Abstract

Gender determination in first trimester scan is widespread. Nevertheless, professional softwares do not have the field for gender assignation at that scan, and usually is informed verbally to the patients, avoiding to give written information. Therefore, it is difficult to evaluate this in clinical use. We aimed to evaluate our diagnostic capacity in this clinical setting. Retrospective off-line analysis of images from routine 11–14 scans. The sagital image of the fetus at the genitalia was considered. A single independent observer assigned male gender when the line was over 30° the column and female when it was below 30°. Definite sex was confirmed in 22–24 scan or at birth, when the patient delivered at our institution.
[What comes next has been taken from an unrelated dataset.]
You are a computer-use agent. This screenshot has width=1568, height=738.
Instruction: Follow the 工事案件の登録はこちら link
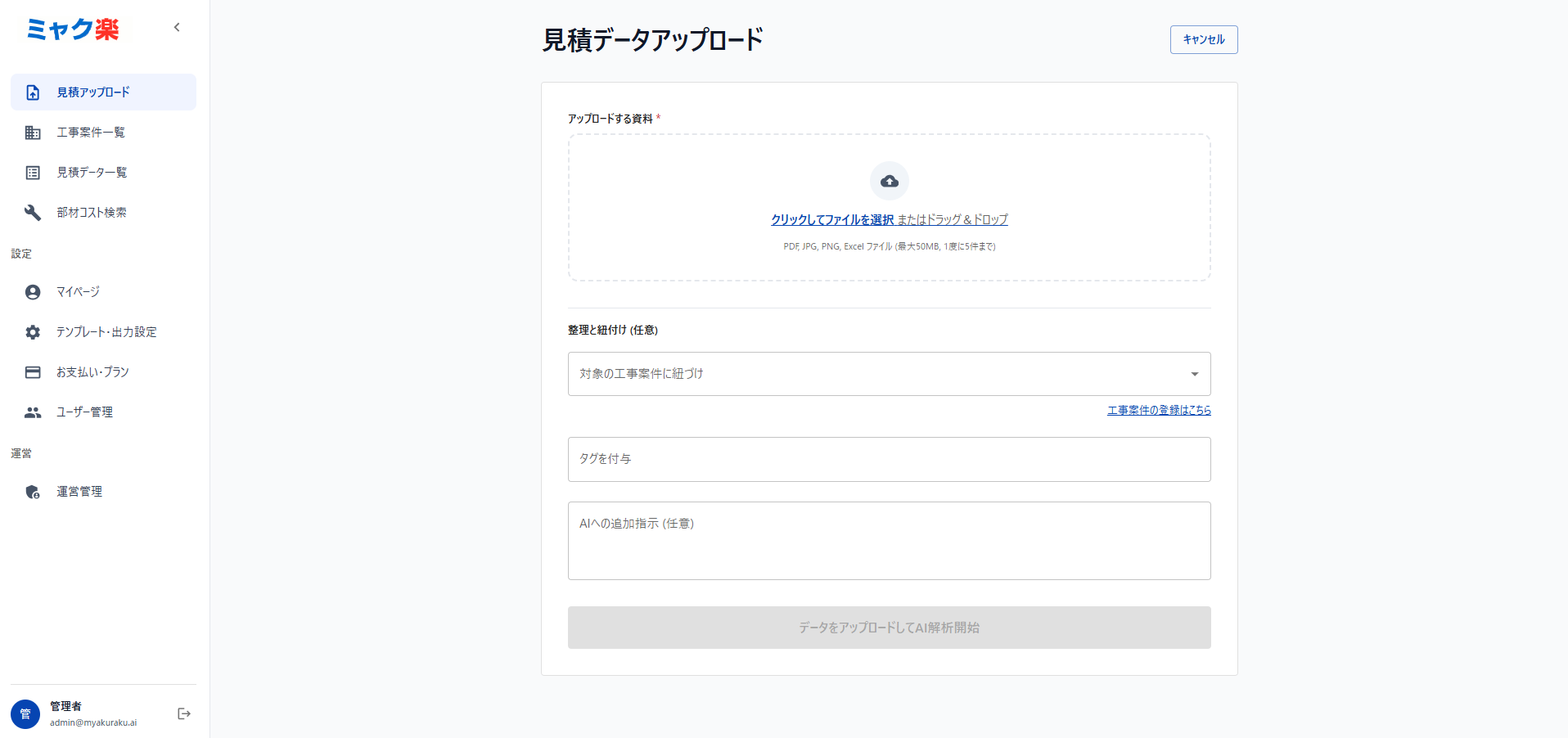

First trimester scans in a 4 month period with images from our ViewPoint database were analyzed. 225 could be confirmed by ultrasound or at delivery. 108 of 118 female diagnoses were confirmed and 98 of 107 male diagnoses were confirmed. Sensitivity for male and female was 90.7% and 92.3%. Positive predictive value was similar in both groups, 91.5%. This study confirms positive predictive values of 91% in both genders. An independent observer could determine a correct diagnosis, confirming that it is a qualitative parameter that can be re-evaluated. A bias could have been introduced as only good images could have been saved, therefore, these rates should be considered only in cases where the operator decided to keep an image. Despite this, we proved that an independent observer can perform sex diagnosis, even if some images were not aimed for this purpose.